Washington will need several more days to return to normal after a weekend blizzard dropped more than 2 feet of snow along the East Coast, likely causing billions of dollars in damage and killing more than 30 people.
The U.S. capital was at a standstill, with federal government offices to be closed again on Tuesday, schools in the district and surrounding suburbs shut until at least Wednesday and the House of Representatives canceling all votes until next week. The Supreme Court, however, was open for business.
New York City began returning to normal on Sunday.

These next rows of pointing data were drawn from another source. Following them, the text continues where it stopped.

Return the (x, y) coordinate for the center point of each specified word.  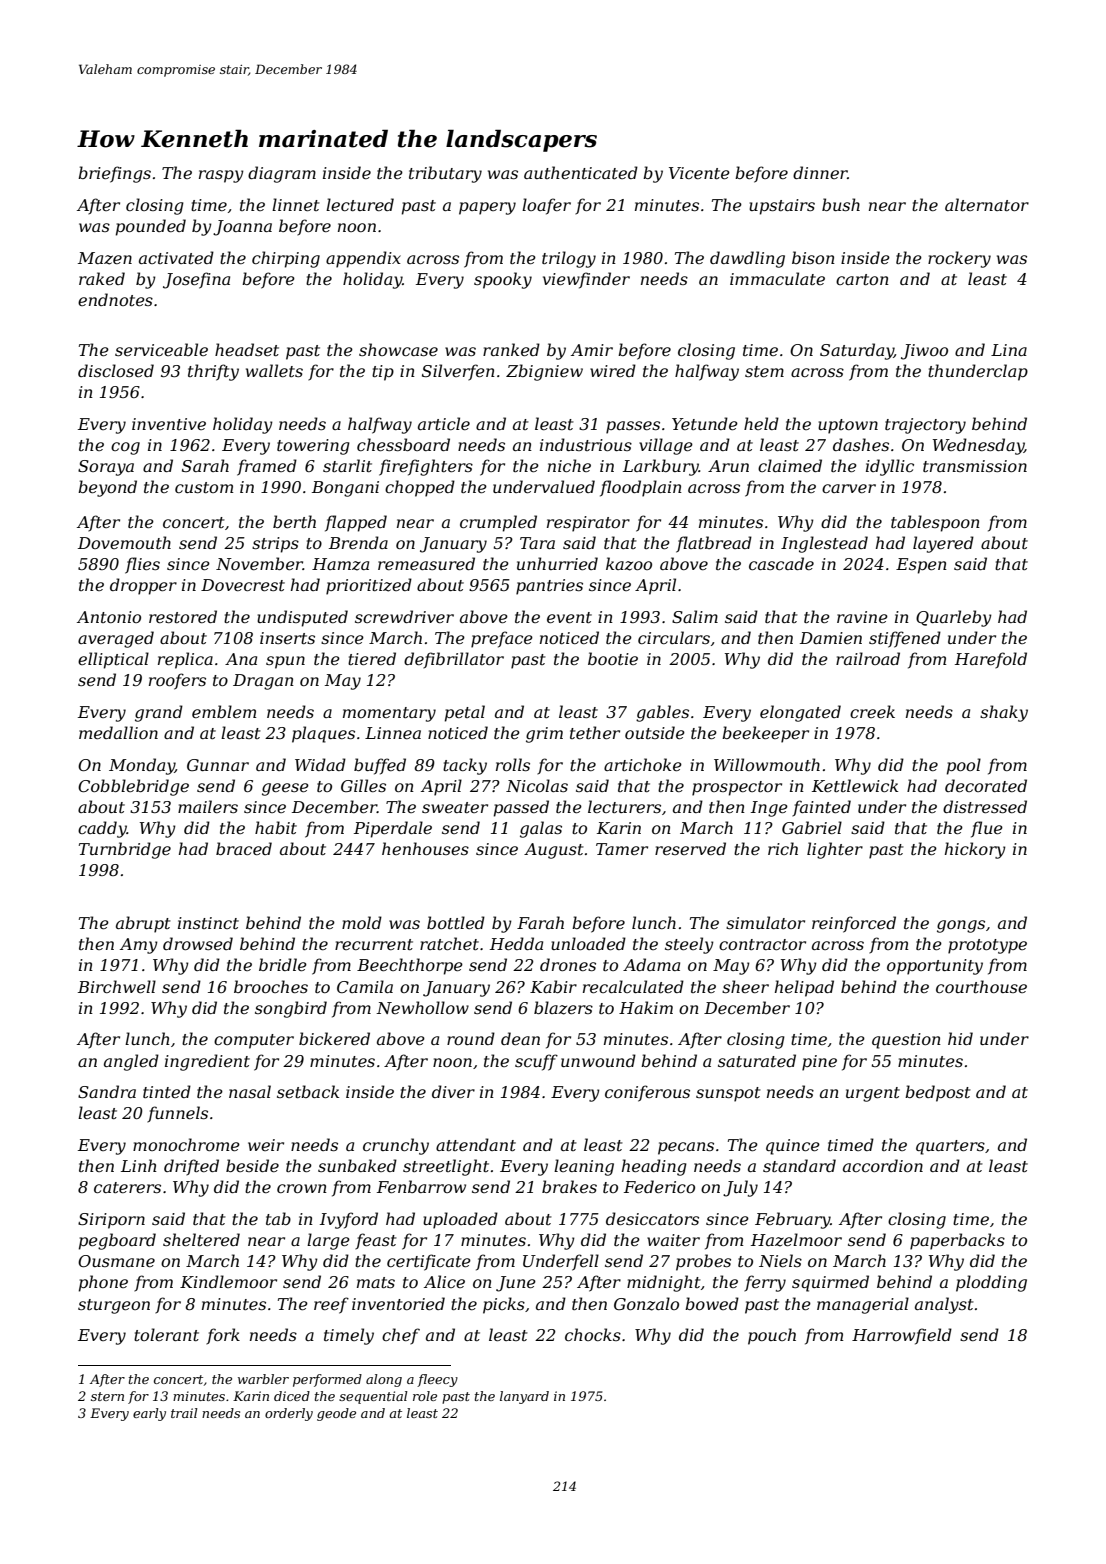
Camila (365, 986)
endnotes (115, 299)
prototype (987, 946)
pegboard (117, 1241)
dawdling (747, 259)
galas (541, 829)
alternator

Washington's Mayor Muriel Bowser said city public schools would remain closed on Tuesday but that city government offices would reopen. She urged people to use mass transit rather than try to drive and park on the city's snow-clogged roads.
"We knew that we would have ... several days of cleanup ahead of us," she told reporters. "Know that we're going to be dealing with snow all of this week."
Officials reported at least 36 storm-related deaths, including traffic accidents and heart attacks while shoveling snow, in Washington, Delaware, Kentucky, Maryland, New Jersey, New York, North Carolina, South Carolina, Ohio, Tennessee and Virginia.
Among them was a North Carolina man who was shot and killed when he saw a motorist who had run off the road in the storm and attempted to help him. The motorist remained jailed on murder charges on Monday.
Risk Management Solutions meteorologist Jeff Waters said he could not provide specific damage estimates yet but said the storm "could rank as one of the more significant events in recent history." He said a comparable storm was the blizzard of 1996, which caused approximately $1.5 billion in economic losses and $740 million insured losses at the time.
Reinsurance broker Aon Benfield said on Monday the storm likely caused billions of dollars in economic losses, including damage to buildings and lost business from closures.
Officials said that all but one line in Washington's subway system — the second busiest in the nation, after New York's — would resume service on Tuesday and that bus services would be expanded.
High snow banks at street corners made travel in Washington difficult for pedestrians. "The hardest part was getting the stroller through the unclean sidewalks," said Isam Qahwash, a 41-year-old scientist from Princeton, New Jersey, as he carried his 14-month-old son in a stroller across a downtown street. "It seems like they move really slow cleaning the snow here."
Washington officials said the city has applied for federal disaster relief to help pay for the snowstorm's costs, which they did not estimate.